• _WORK INSTRUCTIONS_
In the records below, find the line holding "1128x634 pixels." and the line holding "You are a computer-use agent. 909x556 pixels.". Set down both, with every line between them, exactly.
··· EXCERPTED RECORDS ···
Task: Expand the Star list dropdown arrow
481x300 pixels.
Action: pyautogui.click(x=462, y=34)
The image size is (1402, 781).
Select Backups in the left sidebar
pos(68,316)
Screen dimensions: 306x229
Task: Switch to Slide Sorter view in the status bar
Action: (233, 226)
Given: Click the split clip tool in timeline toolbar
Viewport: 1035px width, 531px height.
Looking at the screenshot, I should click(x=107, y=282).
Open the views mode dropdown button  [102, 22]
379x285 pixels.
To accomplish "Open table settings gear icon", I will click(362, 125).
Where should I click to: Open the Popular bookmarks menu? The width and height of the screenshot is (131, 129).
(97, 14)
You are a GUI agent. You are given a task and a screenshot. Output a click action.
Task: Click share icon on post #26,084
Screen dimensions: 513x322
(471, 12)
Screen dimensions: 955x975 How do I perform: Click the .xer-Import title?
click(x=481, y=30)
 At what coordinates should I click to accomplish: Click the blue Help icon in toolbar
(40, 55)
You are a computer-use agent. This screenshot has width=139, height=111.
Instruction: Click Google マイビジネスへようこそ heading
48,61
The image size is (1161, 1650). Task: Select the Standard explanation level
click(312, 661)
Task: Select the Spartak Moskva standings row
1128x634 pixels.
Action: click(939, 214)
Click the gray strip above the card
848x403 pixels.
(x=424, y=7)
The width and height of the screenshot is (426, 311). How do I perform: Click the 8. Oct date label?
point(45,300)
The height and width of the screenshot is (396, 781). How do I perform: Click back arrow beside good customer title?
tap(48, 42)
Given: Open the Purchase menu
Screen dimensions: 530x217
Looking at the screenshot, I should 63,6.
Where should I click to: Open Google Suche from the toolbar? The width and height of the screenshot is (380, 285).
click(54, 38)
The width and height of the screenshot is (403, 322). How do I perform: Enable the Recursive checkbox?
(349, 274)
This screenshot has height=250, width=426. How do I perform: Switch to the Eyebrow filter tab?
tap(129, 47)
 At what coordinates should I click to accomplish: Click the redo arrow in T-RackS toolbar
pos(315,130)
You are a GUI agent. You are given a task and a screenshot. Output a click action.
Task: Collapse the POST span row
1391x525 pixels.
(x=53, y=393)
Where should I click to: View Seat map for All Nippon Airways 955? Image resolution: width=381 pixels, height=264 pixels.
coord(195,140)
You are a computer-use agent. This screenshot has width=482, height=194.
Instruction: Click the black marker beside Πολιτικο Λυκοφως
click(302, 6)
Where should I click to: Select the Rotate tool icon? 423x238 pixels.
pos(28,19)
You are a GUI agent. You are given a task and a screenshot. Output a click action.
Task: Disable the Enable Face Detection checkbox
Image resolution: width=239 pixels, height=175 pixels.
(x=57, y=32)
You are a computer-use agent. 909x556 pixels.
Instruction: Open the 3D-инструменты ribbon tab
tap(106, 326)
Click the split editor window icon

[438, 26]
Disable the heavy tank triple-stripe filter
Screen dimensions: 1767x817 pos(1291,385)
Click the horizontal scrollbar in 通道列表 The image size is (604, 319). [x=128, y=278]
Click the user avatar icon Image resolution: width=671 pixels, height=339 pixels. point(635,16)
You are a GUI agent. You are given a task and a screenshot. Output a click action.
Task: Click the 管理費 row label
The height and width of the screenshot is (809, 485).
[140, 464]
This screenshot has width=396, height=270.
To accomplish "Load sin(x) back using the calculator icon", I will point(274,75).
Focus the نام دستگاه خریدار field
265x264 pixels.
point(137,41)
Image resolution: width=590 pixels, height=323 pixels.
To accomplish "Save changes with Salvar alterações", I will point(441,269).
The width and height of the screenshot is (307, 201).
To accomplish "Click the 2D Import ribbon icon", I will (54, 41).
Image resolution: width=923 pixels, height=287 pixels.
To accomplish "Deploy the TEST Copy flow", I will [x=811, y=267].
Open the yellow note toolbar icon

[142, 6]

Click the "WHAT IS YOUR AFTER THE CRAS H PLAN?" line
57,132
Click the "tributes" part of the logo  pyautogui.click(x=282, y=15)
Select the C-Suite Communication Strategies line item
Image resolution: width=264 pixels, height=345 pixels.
···
• _PROBLEM SOLUTION_
1128x634 pixels.
Action: click(939, 214)
Click the gray strip above the card
848x403 pixels.
(x=424, y=7)
The width and height of the screenshot is (426, 311). How do I perform: Click the 8. Oct date label?
point(45,300)
The height and width of the screenshot is (396, 781). How do I perform: Click back arrow beside good customer title?
tap(48, 42)
Given: Open the Purchase menu
Screen dimensions: 530x217
Looking at the screenshot, I should 63,6.
Where should I click to: Open Google Suche from the toolbar? The width and height of the screenshot is (380, 285).
click(54, 38)
The width and height of the screenshot is (403, 322). How do I perform: Enable the Recursive checkbox?
(349, 274)
This screenshot has height=250, width=426. How do I perform: Switch to the Eyebrow filter tab?
tap(129, 47)
 At what coordinates should I click to accomplish: Click the redo arrow in T-RackS toolbar
pos(315,130)
You are a GUI agent. You are given a task and a screenshot. Output a click action.
Task: Collapse the POST span row
1391x525 pixels.
(x=53, y=393)
Where should I click to: View Seat map for All Nippon Airways 955? Image resolution: width=381 pixels, height=264 pixels.
coord(195,140)
You are a computer-use agent. This screenshot has width=482, height=194.
Instruction: Click the black marker beside Πολιτικο Λυκοφως
click(302, 6)
Where should I click to: Select the Rotate tool icon? 423x238 pixels.
pos(28,19)
You are a GUI agent. You are given a task and a screenshot. Output a click action.
Task: Disable the Enable Face Detection checkbox
Image resolution: width=239 pixels, height=175 pixels.
(x=57, y=32)
You are a computer-use agent. 909x556 pixels.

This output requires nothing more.